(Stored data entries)
————
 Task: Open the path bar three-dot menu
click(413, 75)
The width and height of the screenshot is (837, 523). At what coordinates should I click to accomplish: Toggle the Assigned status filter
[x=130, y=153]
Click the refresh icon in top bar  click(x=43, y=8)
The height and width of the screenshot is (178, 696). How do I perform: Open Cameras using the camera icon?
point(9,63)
————
▸ **PROBLEM**: Write out each line exactly, starting with the line that contains "The height and" and stopping after the last line of the data.

▸ **FINISHED EXERCISE**:
The height and width of the screenshot is (178, 696). How do I perform: Open Cameras using the camera icon?
point(9,63)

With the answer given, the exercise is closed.